Die Verpflegung war zu jenen Zeiten noch nicht im Ticket inbegriffen. Essen und Getränke gab es nur gegen Bezahlung. "Wir hatten Tee, Kaffee, Sandwichs, Suppe und Früchte im Sortiment. Eine Bordküche gab es nicht. Wir bereiteten die Verpflegung zu Hause vor und nahmen sie in Taschen und Thermoskrügen mit ins Flugzeug", so Bigler-Vögeli.

Johanna Bigler-Vögeli liebte ihren Beruf. Sie sei ein "lucky bird" gewesen und habe "stets viel Spass gehabt": "Öfters spielten wir mit den Passagieren Karten. Manchmal jodelten wir. In ruhigen Momenten habe ich an Bord gestrickt: Socken für meinen Liebsten."

Schon in den Dreissigern Nationalsymbol

Das öffentliche Interesse an der Swissair war in der Schweiz von Beginn weg gross. Von Bedeutung sei da insbesondere der Flugpionier Walter Mittelholzer gewesen, ist Alfred Waldis überzeugt. Mittelholzers Pionierflüge - unter ihnen die erste Afrika-Traversierung 1927 - hätten in der damaligen Zeit viel zur Popularität der Fliegerei beigetragen.

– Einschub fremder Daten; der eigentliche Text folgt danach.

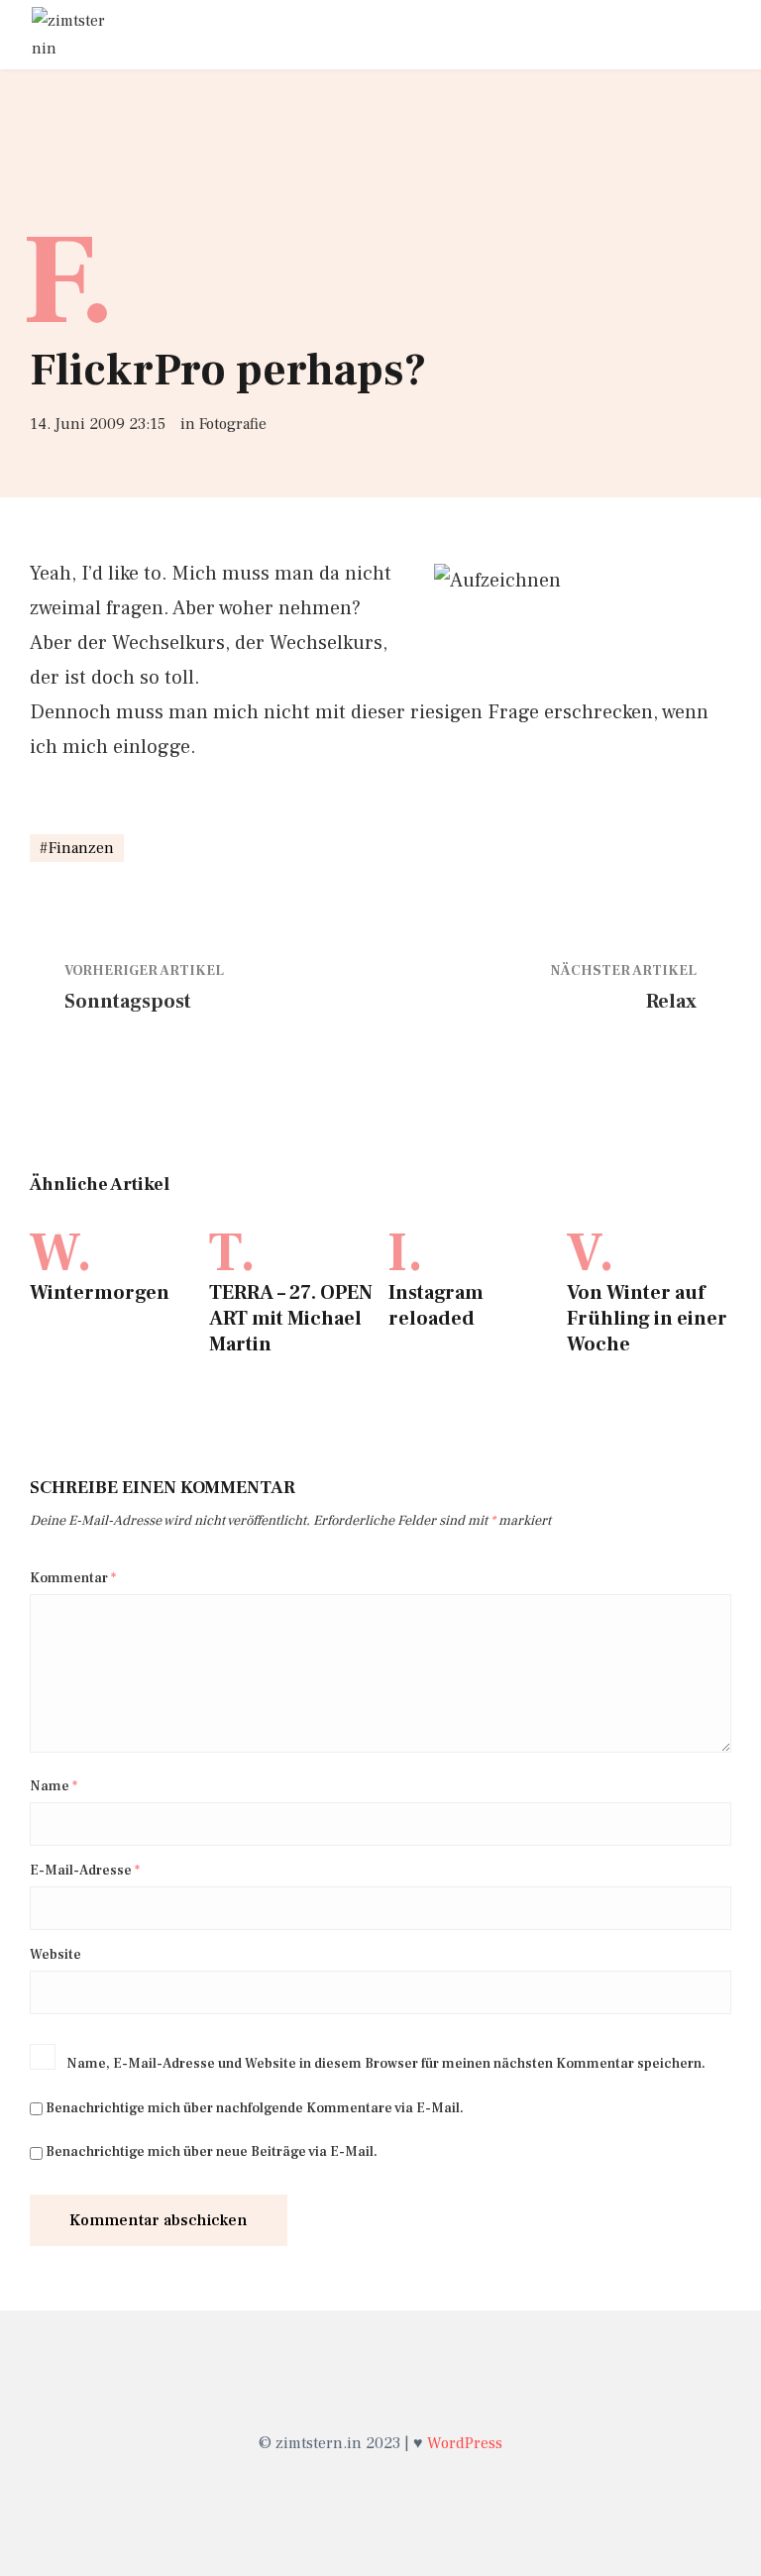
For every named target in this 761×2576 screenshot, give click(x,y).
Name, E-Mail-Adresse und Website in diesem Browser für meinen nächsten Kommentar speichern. (386, 2064)
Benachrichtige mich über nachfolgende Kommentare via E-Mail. (255, 2108)
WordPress (464, 2443)
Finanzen (81, 848)
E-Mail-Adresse (85, 1870)
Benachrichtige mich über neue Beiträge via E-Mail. (212, 2152)
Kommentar (73, 1578)
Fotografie (233, 424)
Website (55, 1955)
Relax (671, 1002)
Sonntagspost (127, 1002)
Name (53, 1786)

Hinter dem stetigen öffentlichen Interesse an der Swissair standen jedoch auch handfeste materielle Interessen: Tausende von Schweizerinnen und Schweizern kauften sich Swissair-Aktien. "Durch die breite Streuung der Aktien geriet die Swissair schnell zu einem nationalen Symbol", sagt Waldis. "Die Schweizer sprachen mit gutem Grund von 'unserer' Swissair."